Every magazine pitch hides a potentially catastrophic conflict of interest. On one hand, writers are creative professionals who want what is best for their stories. They need to have good relationships with their editors or their pieces may falter. On the other hand, writers also need to look out for their own financial and creative interests. This means taking a hard look at every contract and then advocating for fair terms in what can sometimes be a contentious negotiation. Every writer fears that they could hurt their editorial relationships if they argue too forcefully on their own behalf. So, more often than not, writers choose to sacrifice their bottom line in the name of what is best for their writing. Over time, this can mean that writers never learn to advocate for themselves and that they sign contracts that give away too many rights or just simply don’t pay enough.
I think, however, that I have a solution to this pickle that just about any writer can try. Let’s call it an experiment in paired pitching.
It works like this: find a writer with a similar portfolio to yours. They could be a friend, or maybe they’re just someone whose work you respect. It’s important that they publish at about the same frequency as you do and have approximately the same earning power. Both of you need to be eager to treat the business of writing with the same respect that you do the craft of it.
Partners agree to represent, invest in and grow each other’s work. Instead of pitching magazines your next story idea, you will ask your partner to do it on your behalf. They will be in charge of selling your ideas in the same way you will be responsible for selling theirs. When it comes time to negotiate a contract, your partner acts in your best interest, going over terms closely with the publication without worrying about damaging any creative relationships that you are going to have with the editor. In order to provide incentives, both writers take a percentage of each other’s final story fee. This percentage can be whatever you mutually agree on, although it should probably start at 15% and could go as high as 50% once you establish a level of trust.
As long as you are both writing and pitching at the same time, and have roughly similar earning power, then both writers should at least break even on this arrangement. However, since neither part of the pair has to worry about harming their creative relationships, both writers should benefit from better contracts than they could negotiate on their own. By sharing revenues, you will have effectively invested in each other’s work and, over time, develop working strategies for a thriving writing business.

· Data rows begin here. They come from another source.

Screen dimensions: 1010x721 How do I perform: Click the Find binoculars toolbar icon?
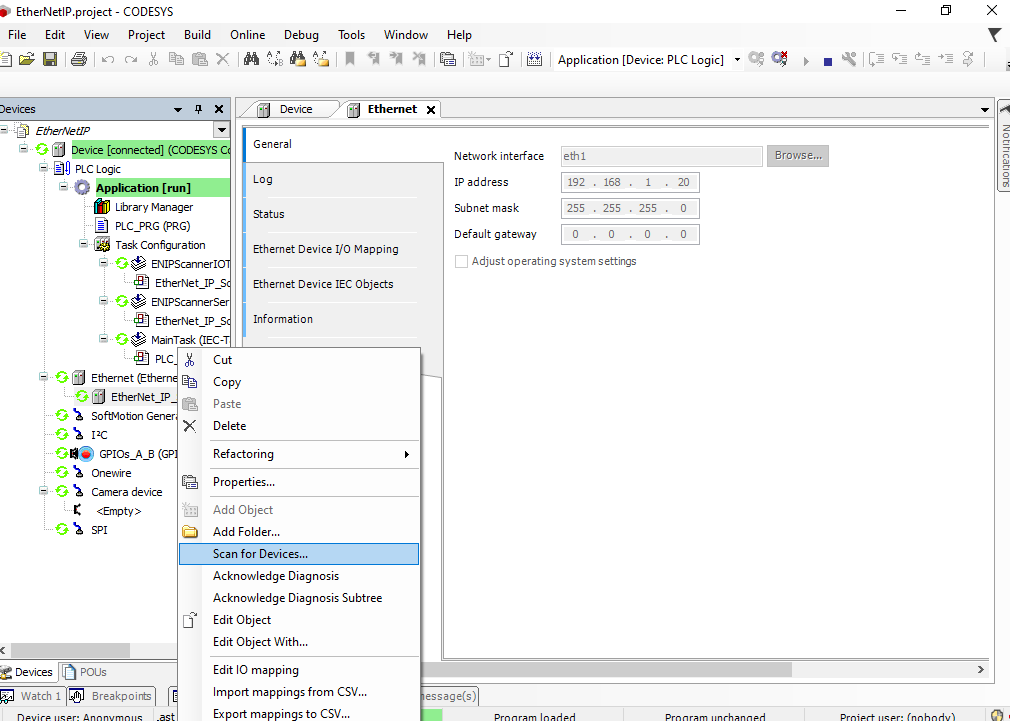pos(252,60)
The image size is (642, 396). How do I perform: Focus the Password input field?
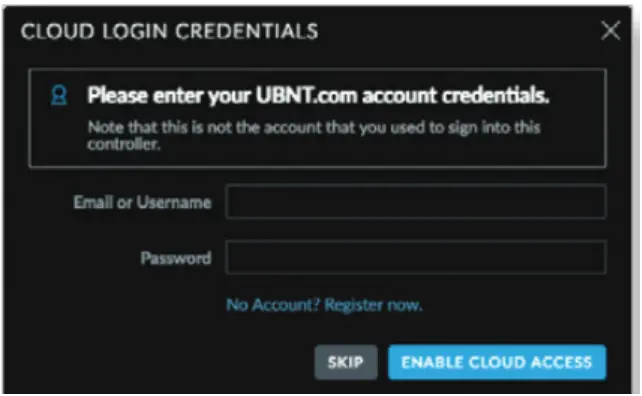click(416, 258)
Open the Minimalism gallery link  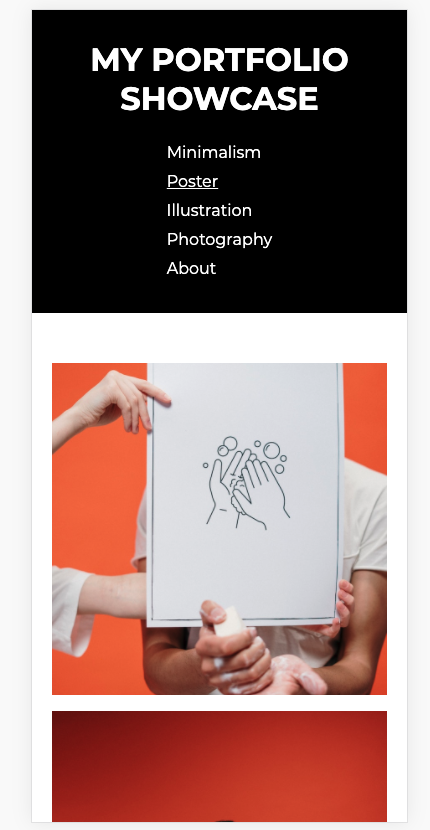213,152
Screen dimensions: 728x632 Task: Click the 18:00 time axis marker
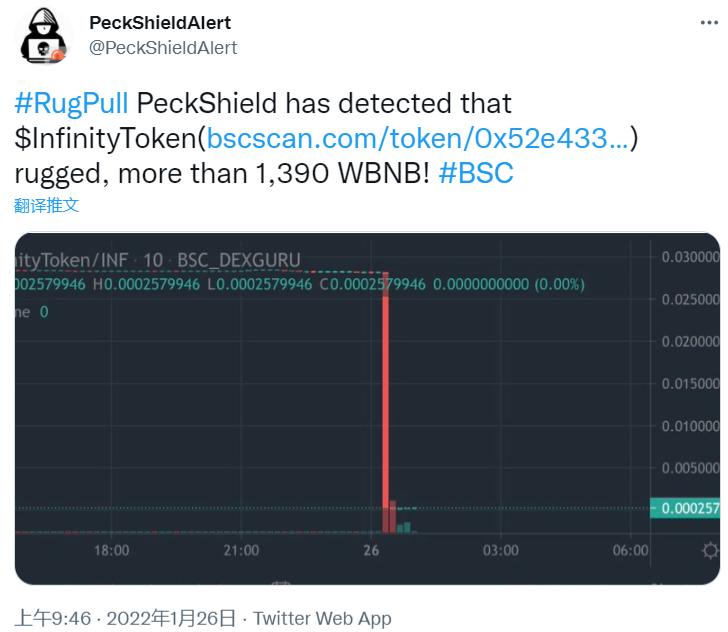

There’s clearly demand for this sort of arrangement. Since we launched two weeks ago PitchLab has been overwhelmed with submissions. We currently have far more ideas in our pitch queue than we could ever possibly represent. But that doesn’t mean that writers can’t take steps on their own to level the playing field.
Of course, not every writer necessarily knows what contract terms are negotiable, or which editor might be most receptive to a particular pitch. And yes, this is going to be a shameless pitch, but this is where the WordRates contract comparison and contact details sections can be particularly useful to partner teams.
Premium members at WordRates can access our customized contract reviews for many leading publications. If you click on the link shown above, you can find examples of how we would negotiate boiler plate contracts for many A-list magazines. These short documents are based on user-submitted contracts that we have received and note key weaknesses in current magazine contracts. They are aimed at giving writers an idea of what contract terms are fair, and which ones should be avoided at all costs. The contract comparison feature is still growing, but we have basic negotiating points for many top publications including Wired, GQ, Men’s Journal, Rolling Stone, The Atlantic, Vogue, Vanity Fair, High Country News, The New Yorker and Popular Science. In the coming weeks I intend to put up 20 more contract discussions. And, since this is a crowdsourced website, if you have any particular contracts that aren’t yet in the database you can submit them to email@example.com for review and inclusion into the site.
Ok, that’s the end of the pitch about upgrading. Let’s talk a little more about paired pitching. The first few times you pitch an idea on someone else’s behalf are going to be awkward. It’s going to be strange to think about someone else’s work as a product with a value all of its own. This is mostly because you probably aren’t used to thinking of your own work that way. Normally we are so caught up with the promise of how we think our stories will turn out, that we lack the ability to see them objectively. It’s often easier to see failings in someone else’s work than to see them in your own. A writing partner will be able to give you feedback and sharpen your thoughts before they are ready to go out to the world. After all, the only way anyone will go out to the market with an idea that isn’t their own is if they really believe in it. And for this reason I think Paired Pitching won’t only let you negotiate better contracts, but actually give you better ideas overall.
So give it a try. You might be surprised at how this one simple step could supercharge not only your own career, but also a friend’s.